La crise financière actuelle a au moins eu le mérite de démontrer que le système financier canadien est robuste et que chacune des juridictions veille au grain. Il y aura toujours des améliorations à effectuer, nul n'est parfait, mais la dernière chose dont le milieu des affaires canadien a besoin, c'est d'une bataille de structures. Le geste est mauvais, le timing est affreux!

En plus de plaider studieusement sa compétence constitutionnelle (ce qui, ces temps-ci n'est pas un sujet pour faire lever les foules), le gouvernement du Québec doit voir plus loin et faire plus pour protéger non seulement sa compétence dans un secteur de forte influence pour sa croissance, mais pour garantir aux nombreuses personnes qui oeuvrent autour et alentour de l'Autorité des marchés financiers du Québec (AMF) et de la Bourse de Montréal qu'ils pourront continuer d'exercer leur compétence professionnelle au Québec. La vigilance ne sera jamais assez grande en ces matières, il faut éviter d'être trop clément...

Prenons l'exemple récent de la prise de contrôle de la Bourse de Montréal par la Bourse de Toronto (TMX). Malgré certaines recommandations de prudence qui lui ont été prodiguées, l'AMF autorisait l'an dernier cette transaction sans protéger adéquatement les pouvoirs du président de la Bourse de Montréal. Or, à partir de demain, ces pouvoirs seront grandement diminués. En effet, avec le remplacement de Luc Bertrand par Alain Miquelon, il faut constater que ce dernier n'aurait plus les pouvoirs de son prédécesseur. À moins d'avis contraire, le président de la Bourse de Montréal ne sera plus le numéro 2 de TMX, ni même l'un de ses administrateurs. Rien n'indique s'il sera ou non le président du conseil de la Bourse climatique de Montréal, ni le vice-président du conseil de la Bourse d'option de Boston. Bref, il sera probablement président d'une filiale ordinaire.

Bien évidemment dans ce cas, le transfert des pouvoirs de Montréal vers Toronto est dorénavant hors de portée des autorités québécoises, l'AMF n'ayant pas réclamé ces protections, même si elle en avait la juridiction.
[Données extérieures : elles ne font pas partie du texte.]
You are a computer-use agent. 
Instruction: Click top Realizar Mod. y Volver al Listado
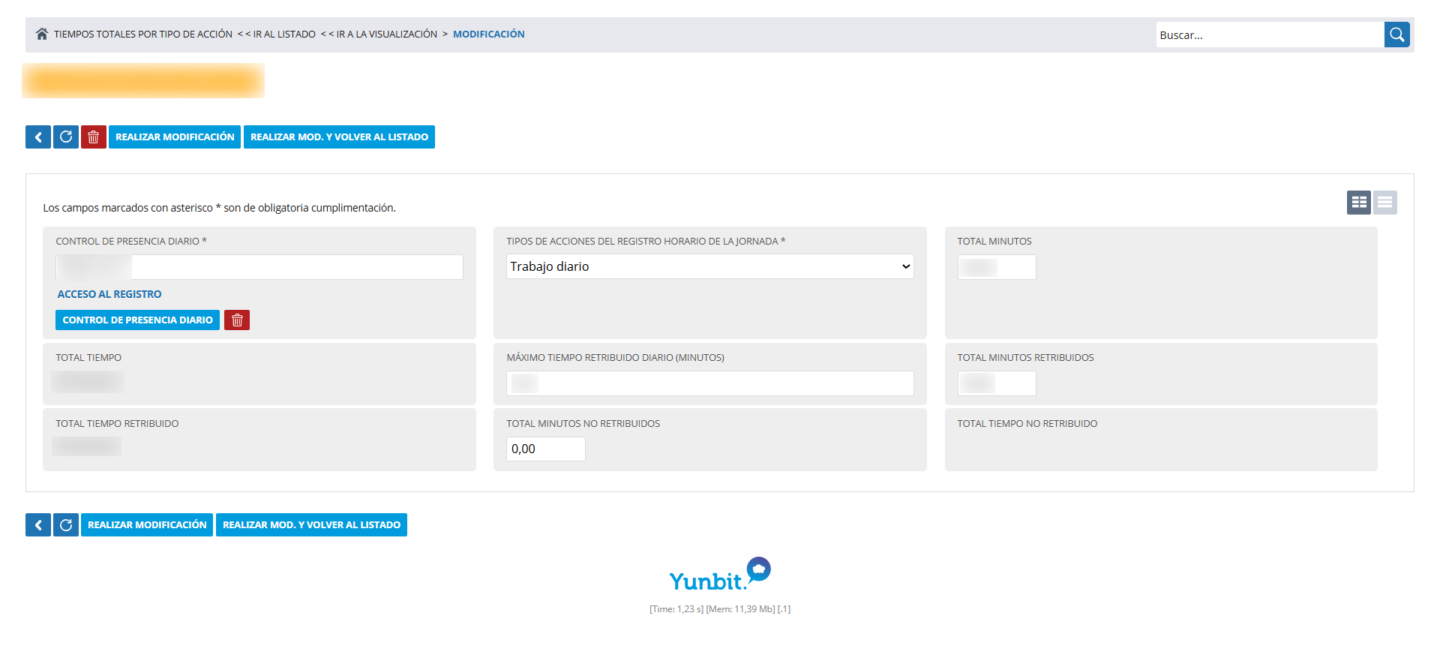[x=339, y=137]
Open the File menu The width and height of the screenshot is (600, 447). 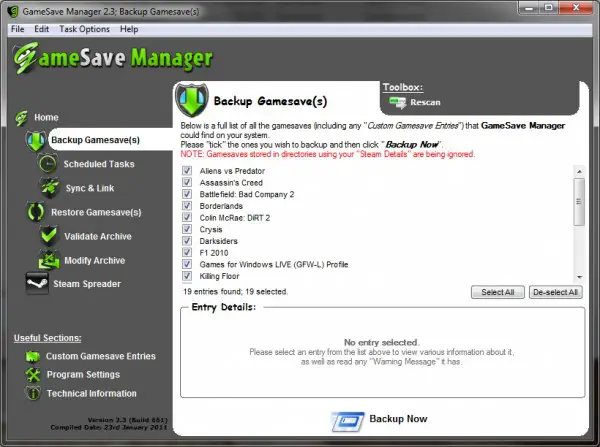[x=18, y=29]
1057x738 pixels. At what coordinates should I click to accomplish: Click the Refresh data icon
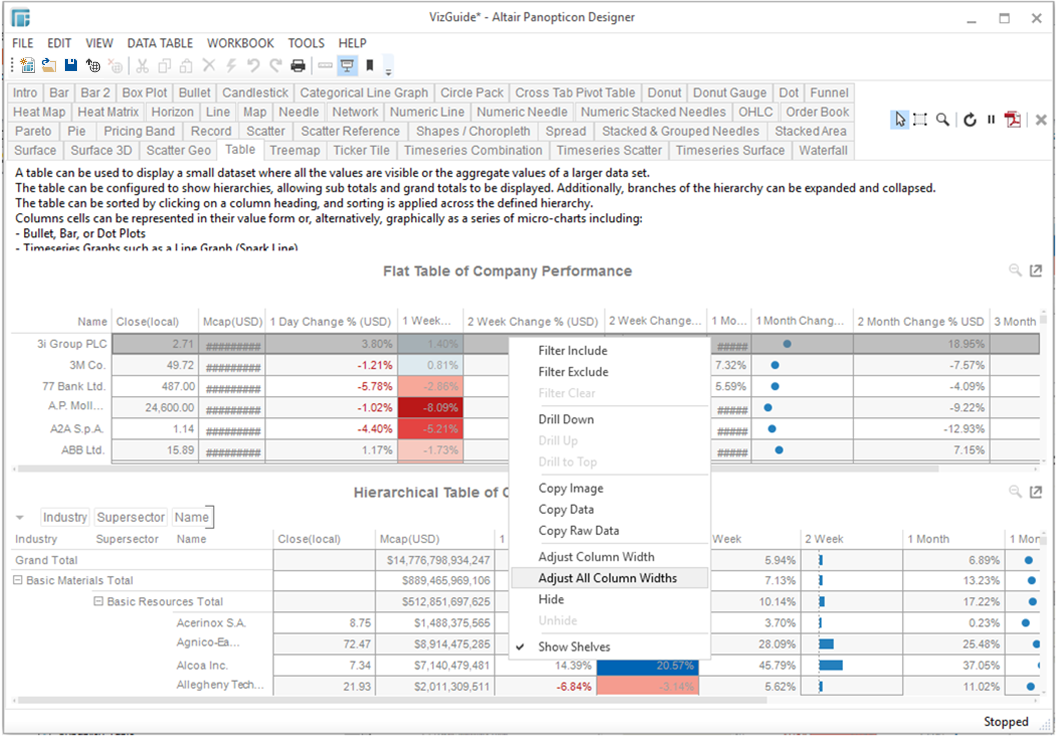969,120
Mais, une chose est sûre, si cela avait relevé d'une autorité canadienne, le Québec n'y aurait rien gagné, d'où l'importance que l'autorité sur les marchés financiers demeure québécoise.

On peut penser que la stratégie fédérale visant à glaner ici et là des morceaux de compétence n'est pas à la veille de cesser, alors conservons au moins les outils à notre disposition pour veiller au grain et intervenir au besoin.

L'auteur est professeur associé à HEC Montréal.